Will global sports rights build major sports league significantly ?
How many countries will be more effectively served by rolling out AVOD or FAST rather than SVOD as their first offering?
Can you match or surpass subscription revenue per sub with ad-powered revenue per sub?
Four more unanswered questions today…
What will finally push broadcast and cable networks to go fully/primarily to streaming?
This is really a split question, made clearer by last week’s claim that more people were now streaming than watching cable television. Thing is, Nielsen’s The Gauge is way too vague about how things are measured for anyone serious to overvalue this big promotional stat.
As an example of the blur, YouTubeTV is the streaming “basic” television/cable in about 4% of U.S. households. If you watch Broadcast or Cable channels on YouTubeTV, those are streaming views. But are they? The advertisers are paying Broadcast or Cable rates. Your eyeballs are counted, whatever “wire” is feeding you.
There are really 2 tracks. Consumer Behavior and Advertiser Pricing.
Putting aside the very real, but very complex issue of broadcast signal rights, the current reality is that advertisers value Broadcast and Cable more than Streaming (As measured in CPM aka Cost Per Thousand Viewers/literally Cost Per Mile), As long as this bias remains, legacy media is going to drag its feet on the dominant conversion to streaming.
I say that Consumers could not care any less what wire or stream brings their desired content into their homes and onto their phones and tablets. I have friends on the DTC side who seem to disagree… though I can’t imagine what they are thinking.
The best path forward for mass content distributors would be to exploit all delivery channels… IF the ad dollars were all the same. Putting aside rights issues, if ESPN could get paid the same amount for 30 seconds on Monday Night Football on ESPN+ as on ESPN, there would be no direct conflict between the 2 platforms within Disney.

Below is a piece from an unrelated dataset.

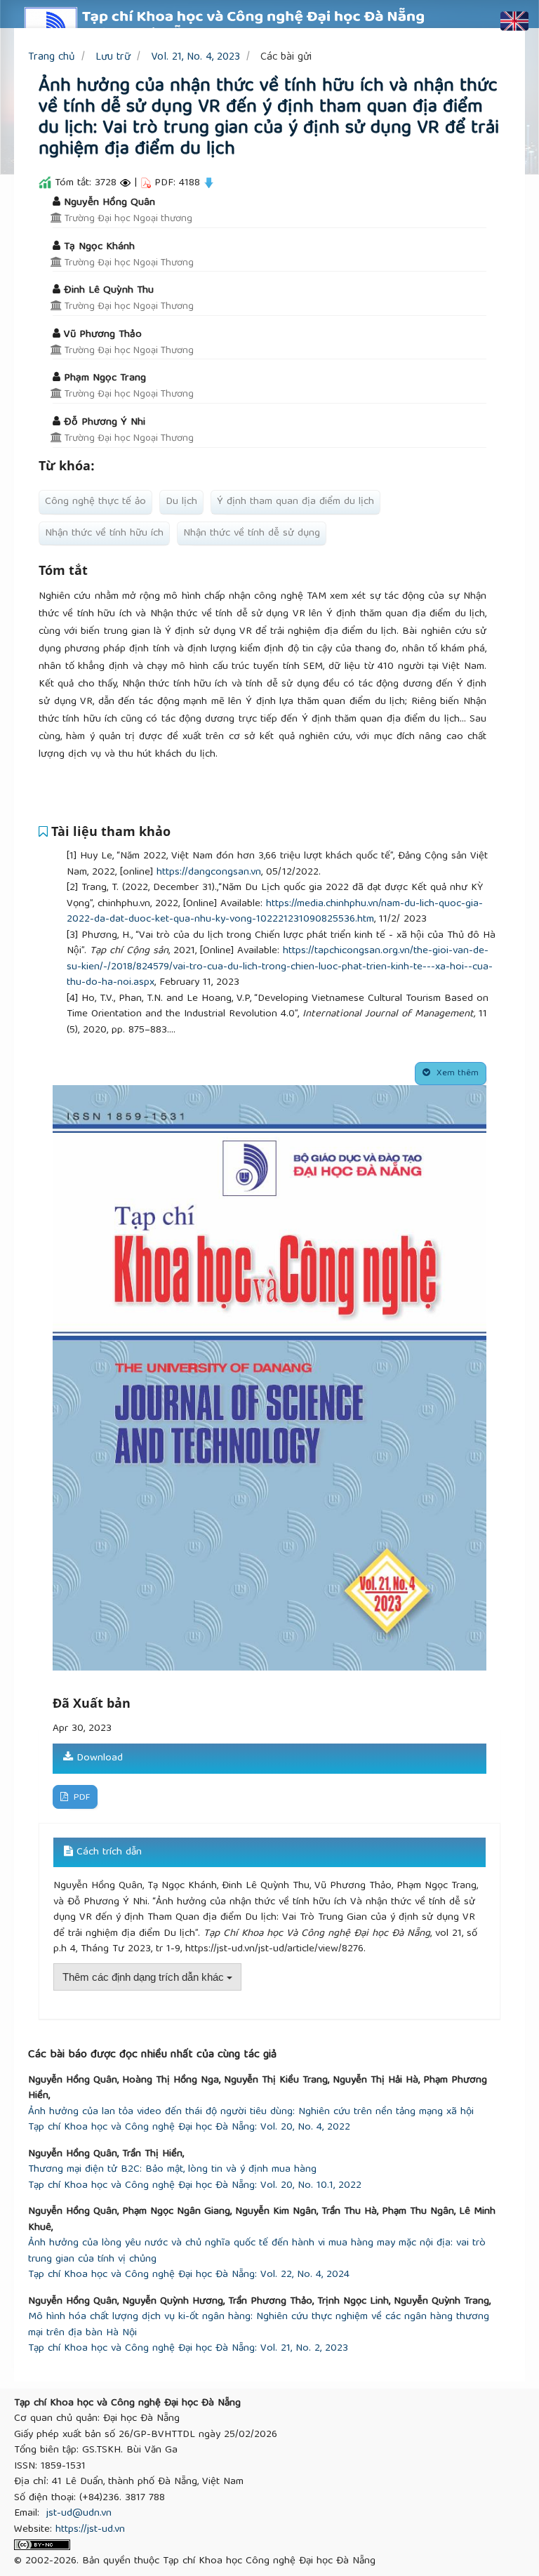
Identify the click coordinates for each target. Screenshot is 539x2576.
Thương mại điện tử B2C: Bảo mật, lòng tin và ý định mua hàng (172, 2170)
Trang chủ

According to Standard Media Index, 30 seconds on NBC’s Sunday Night Football cost about $800,000 to buy outside of a large, negotiated package of ads. ESPN’s Monday Night Football got about $400,000 for a 30. To some degree, apples and oranges, because of ratings. Sunday Night gets about 20 million viewers and Monday gets about 14 million. But Sunday isn’t double the audience… but it is double the price.
Point is, on the ad side, the conversion of networks and cable channels to streaming from Broadcast/Cable/Satellite is a money loser at this point. The tipping point for networks will not be eyeballs, it will be a combination of eyeballs and a rise in the price advertisers are willing to pay for them on streaming. OR when the ad market shifts to the new opportunities that multiple major streamers are about to dump onto the market, all within 6 months to a year, so that the pricing for broadcast/cable drops to create that balance.
This is when the weight of live sports begins to get heavier… not just because of the size of the audience, but because live sports viewers are less likely to skip ads. This is also why the dying awards show business is unlikely to completely die… if you can get tune-in and maintain tension, people will stay with the show through the spots.
Will we see broadcast and cable networks on YouTube in the near future? Why not? The obvious answer is advertising sharing. Ads are (almost) always the answer to these questions.
For ad-based “networks,” the 4 simple/big issues are:
the cost of (or earnings from) distribution
how much advertisers will pay for their audience/how it is or is not differentiated by distribution platform
the cost of content
In the case of broadcast networks, affiliates are a fifth big issue still.
For the moment, the logjam is behind the advertising pricing issue. When/If that breaks, there is a lot more room for creativity available to these networks to distribute their content (and their sold ads) across streaming.
What is the monthly price tipping point for consumers, before and after cord-cutting?